Best Barbarian, Roger Reeves’s terrific second collection, eruditely sets out to unite the Western literary canon with its omissions and oppressions... What I find most moving in this collection is the way fatherhood frames Reeves’s sense of the future and his reworking of the past.
— Sandra Simonds - New York Times Book Review
[A] substantial and prodigiously intertextual new collection... Names, quotes, and allusions [are] fundamental elements of the warp and weft of the net of Reeves’s verse, and his own art is both adroit and capacious enough to probe or connect, to complicate or amplify all he catches there... Amid the brutalities of abuse, death, and decay, these poems both apprehend and enact a sometimes terrifying beauty.
— Heather Green - Poetry Foundation
The mesmerizing second collection from Reeves reflects intergenerational racial trauma and personal tragedy with a remarkable balance of acute feeling and lyrical precision… With vivid images and haunting, evocative language, Reeves memorably places the reader in the space where life and death intersect.

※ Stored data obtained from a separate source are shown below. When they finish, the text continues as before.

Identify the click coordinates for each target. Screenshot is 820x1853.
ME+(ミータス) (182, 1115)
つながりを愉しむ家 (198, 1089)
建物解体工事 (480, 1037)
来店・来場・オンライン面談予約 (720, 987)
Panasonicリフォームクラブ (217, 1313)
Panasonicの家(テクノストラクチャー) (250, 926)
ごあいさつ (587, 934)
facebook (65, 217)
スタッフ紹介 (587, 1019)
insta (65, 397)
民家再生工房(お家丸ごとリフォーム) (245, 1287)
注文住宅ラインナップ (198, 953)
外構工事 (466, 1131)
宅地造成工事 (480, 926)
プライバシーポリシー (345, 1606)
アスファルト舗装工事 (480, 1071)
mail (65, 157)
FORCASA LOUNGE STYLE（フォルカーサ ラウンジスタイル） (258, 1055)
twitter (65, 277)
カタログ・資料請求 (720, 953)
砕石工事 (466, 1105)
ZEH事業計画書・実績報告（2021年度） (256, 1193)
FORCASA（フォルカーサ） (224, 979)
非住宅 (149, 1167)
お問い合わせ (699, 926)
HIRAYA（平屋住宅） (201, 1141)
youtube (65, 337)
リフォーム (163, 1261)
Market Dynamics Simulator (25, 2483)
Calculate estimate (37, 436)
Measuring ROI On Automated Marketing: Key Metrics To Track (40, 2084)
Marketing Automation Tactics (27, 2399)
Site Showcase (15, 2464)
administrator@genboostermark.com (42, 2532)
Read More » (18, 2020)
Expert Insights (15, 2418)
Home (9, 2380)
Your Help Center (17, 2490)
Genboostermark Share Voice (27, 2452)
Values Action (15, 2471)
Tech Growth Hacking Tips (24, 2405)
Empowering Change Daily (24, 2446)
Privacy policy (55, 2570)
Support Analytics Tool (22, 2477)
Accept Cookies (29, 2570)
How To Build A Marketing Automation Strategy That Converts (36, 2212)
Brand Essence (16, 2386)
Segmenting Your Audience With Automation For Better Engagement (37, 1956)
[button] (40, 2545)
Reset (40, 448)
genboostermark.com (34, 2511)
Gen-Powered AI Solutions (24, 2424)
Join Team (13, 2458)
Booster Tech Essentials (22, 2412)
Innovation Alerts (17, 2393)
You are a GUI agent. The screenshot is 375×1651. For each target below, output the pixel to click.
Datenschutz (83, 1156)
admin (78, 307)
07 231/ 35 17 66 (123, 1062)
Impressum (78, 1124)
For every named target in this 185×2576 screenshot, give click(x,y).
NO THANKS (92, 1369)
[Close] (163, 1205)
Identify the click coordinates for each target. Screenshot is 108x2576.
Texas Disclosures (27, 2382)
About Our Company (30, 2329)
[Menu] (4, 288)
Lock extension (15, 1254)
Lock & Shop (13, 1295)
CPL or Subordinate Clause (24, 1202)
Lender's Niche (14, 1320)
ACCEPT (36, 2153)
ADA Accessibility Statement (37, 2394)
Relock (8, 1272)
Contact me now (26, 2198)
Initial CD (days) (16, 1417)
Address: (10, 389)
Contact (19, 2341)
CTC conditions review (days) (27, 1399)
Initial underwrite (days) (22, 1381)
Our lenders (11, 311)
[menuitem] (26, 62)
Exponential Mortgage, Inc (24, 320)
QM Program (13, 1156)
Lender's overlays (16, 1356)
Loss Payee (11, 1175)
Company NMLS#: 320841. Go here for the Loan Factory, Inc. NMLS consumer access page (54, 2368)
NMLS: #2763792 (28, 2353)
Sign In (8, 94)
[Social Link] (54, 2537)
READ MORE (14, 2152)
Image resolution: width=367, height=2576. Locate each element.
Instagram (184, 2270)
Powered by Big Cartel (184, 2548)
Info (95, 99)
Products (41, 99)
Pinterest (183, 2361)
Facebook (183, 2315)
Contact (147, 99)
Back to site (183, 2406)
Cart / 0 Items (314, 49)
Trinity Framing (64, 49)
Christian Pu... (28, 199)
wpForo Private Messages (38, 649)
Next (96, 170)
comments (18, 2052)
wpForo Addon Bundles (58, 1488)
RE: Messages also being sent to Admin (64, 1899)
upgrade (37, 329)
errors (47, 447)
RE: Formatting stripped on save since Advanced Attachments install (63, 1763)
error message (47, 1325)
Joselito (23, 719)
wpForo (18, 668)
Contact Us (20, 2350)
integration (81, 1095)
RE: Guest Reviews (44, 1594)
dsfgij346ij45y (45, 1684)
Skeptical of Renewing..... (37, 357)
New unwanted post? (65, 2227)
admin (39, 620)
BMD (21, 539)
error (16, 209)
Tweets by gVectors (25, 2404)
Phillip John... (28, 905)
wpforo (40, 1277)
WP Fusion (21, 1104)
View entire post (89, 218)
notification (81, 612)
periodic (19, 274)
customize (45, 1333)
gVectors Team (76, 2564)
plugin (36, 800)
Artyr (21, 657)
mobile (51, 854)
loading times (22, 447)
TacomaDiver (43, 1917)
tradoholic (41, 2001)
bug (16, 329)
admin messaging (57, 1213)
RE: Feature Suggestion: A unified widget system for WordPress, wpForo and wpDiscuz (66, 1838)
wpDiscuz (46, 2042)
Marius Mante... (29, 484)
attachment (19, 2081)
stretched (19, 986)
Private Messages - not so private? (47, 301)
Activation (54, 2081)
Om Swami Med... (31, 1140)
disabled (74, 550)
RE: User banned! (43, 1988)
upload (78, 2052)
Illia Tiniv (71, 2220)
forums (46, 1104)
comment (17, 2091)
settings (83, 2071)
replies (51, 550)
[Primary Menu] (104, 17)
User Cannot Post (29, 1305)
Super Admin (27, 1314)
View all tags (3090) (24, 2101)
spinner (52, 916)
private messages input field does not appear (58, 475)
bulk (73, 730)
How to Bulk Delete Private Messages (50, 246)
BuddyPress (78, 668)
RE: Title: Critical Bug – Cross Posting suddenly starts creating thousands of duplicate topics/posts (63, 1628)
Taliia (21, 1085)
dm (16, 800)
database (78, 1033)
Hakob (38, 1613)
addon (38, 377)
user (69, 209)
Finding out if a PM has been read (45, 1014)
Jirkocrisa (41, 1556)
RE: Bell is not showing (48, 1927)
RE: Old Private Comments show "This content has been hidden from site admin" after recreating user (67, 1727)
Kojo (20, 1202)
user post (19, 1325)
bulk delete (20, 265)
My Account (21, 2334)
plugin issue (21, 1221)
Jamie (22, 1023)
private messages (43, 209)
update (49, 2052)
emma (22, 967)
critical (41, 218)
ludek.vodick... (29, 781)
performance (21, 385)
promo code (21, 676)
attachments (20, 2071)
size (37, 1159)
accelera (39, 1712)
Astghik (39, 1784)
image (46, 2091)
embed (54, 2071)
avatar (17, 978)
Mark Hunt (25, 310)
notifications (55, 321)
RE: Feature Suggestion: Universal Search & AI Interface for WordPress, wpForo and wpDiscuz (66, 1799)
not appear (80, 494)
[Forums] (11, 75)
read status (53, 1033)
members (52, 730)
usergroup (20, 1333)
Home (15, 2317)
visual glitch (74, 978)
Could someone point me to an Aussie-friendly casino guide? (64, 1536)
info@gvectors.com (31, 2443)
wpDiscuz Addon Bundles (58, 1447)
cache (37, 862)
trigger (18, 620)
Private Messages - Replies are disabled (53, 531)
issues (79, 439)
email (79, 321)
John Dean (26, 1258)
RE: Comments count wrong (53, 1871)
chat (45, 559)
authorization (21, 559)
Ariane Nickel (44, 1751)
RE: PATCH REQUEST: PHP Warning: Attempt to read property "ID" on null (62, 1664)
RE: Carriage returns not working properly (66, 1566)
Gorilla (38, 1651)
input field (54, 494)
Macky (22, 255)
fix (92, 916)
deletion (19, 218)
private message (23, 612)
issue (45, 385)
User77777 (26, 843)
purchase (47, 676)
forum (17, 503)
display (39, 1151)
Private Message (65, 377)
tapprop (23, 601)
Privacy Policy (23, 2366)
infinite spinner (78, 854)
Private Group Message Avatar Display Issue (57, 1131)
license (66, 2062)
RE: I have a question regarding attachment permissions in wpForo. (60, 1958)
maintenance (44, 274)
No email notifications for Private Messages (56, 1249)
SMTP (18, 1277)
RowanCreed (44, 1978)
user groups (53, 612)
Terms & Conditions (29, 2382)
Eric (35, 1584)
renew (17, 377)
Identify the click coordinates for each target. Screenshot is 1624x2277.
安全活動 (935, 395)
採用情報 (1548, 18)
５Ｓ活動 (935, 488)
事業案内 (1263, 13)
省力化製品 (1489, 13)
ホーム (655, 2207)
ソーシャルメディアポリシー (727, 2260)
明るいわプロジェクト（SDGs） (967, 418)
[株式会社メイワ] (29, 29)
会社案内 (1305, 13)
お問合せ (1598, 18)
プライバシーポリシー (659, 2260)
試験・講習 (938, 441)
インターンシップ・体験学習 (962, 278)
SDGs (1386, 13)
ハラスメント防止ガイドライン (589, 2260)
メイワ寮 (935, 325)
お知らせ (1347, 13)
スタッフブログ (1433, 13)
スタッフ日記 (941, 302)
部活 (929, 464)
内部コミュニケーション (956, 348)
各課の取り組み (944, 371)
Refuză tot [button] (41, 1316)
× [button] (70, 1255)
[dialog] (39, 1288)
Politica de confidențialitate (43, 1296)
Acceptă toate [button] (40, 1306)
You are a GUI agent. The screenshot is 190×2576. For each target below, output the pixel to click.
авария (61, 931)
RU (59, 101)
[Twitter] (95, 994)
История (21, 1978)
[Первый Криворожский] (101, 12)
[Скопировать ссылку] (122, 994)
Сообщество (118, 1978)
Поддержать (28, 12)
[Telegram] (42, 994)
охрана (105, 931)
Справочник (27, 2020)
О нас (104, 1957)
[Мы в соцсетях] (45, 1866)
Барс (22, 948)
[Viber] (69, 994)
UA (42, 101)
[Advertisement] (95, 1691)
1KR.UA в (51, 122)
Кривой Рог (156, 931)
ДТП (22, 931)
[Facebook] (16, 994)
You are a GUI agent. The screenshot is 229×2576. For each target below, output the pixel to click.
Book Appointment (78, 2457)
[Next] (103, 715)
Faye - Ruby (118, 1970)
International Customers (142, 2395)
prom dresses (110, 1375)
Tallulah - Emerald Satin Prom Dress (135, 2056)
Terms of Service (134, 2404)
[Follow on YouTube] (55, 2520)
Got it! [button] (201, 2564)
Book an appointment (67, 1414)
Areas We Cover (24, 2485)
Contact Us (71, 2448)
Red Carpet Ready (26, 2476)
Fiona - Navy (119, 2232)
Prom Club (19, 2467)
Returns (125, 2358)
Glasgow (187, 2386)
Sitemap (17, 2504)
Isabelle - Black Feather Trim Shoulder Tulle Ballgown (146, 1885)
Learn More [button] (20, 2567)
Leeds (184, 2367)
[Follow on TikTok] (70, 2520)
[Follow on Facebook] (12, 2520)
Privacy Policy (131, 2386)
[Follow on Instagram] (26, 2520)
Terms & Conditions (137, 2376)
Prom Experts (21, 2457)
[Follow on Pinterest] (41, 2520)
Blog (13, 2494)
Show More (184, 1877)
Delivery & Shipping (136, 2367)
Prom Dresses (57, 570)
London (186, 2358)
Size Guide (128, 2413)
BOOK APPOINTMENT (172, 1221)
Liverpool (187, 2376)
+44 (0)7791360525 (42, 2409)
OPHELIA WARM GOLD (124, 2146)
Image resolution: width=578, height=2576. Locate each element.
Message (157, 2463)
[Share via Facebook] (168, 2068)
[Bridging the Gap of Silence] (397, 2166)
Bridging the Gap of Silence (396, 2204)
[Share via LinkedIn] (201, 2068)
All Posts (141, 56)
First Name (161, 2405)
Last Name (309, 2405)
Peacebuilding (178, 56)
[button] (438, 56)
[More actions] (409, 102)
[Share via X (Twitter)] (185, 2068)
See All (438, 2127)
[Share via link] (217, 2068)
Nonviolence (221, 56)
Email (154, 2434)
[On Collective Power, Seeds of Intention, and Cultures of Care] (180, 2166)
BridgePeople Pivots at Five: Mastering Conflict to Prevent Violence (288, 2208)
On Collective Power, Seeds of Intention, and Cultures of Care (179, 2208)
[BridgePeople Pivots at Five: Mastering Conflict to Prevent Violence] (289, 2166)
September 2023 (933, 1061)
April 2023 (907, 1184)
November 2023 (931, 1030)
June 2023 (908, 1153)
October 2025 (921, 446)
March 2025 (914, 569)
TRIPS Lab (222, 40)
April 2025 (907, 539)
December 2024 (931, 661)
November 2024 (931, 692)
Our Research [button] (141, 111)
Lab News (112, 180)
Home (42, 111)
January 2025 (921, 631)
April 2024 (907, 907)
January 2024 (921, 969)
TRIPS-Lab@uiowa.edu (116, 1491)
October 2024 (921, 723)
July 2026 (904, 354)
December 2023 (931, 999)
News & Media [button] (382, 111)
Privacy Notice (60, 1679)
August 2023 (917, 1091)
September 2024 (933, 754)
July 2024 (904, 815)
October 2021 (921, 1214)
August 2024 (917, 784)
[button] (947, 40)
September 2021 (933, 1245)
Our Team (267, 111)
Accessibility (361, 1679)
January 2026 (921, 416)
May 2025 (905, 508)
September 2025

— Publishers Weekly (starred review)
Roger Reeves conjures the losses—no, the thefts—at the root of the American story. Best Barbarian is a revelation and a form of reparation.
— Tracy K. Smith
Best Barbarians is a twenty-first-century masterpiece. Borrowing and turning on its head the Western canon’s repeated warnings of civilization’s fall, Roger Reeves counters that the apocalypse ran contiguously with the inception and height of Western civilization because the white man’s rise was contingent upon the destruction of Black personhood. From that perspective, Reeves sees America as a necropolis to which he leads us—like Virgil—down into the underworld, where we meet the shades of Emmett Till, Oya, and Ezra Pound, among others. Best Barbarians is rich, intertextual, brilliant, and unforgettable.
— Cathy Park Hong
I cannot overstate the brilliance of Roger Reeves. A sentence inside a Reeves poem is a score of breath; a scripture with texture and subtext; a tightrope of expansive, existential syntax. Best Barbarian is a monumental and elegiac tour de force. Peerless and unprecedented, it is one of the best books I’ve read in years.
— Terrance Hayes
From Grendel to Gilgamesh, Best Barbarian reviews and retells the most ancient of stories so that Roger Reeves can tell his own. The capaciousness of these elegiac poems, their Whitmanian need to hold and see it all, mirrors this speaker’s need to be known fully as a black father, a man in love, a surviving citizen, a son to his mother, and an investigator of his father’s whereabouts even after death. This book is an education on this history of the soul.
— Jericho Brown
Best Barbarian is a wide-ranging, capacious, and deeply felt meditation on ruptures, the violences enacted across time and space, where myth and history collide. Through dazzling riffs and leaps of imagination across linguistic registers, Roger Reeves offers an alchemy for repair. The sheer musicality of the language—the way resilience and love sing—makes a once-broken thing even more beautiful.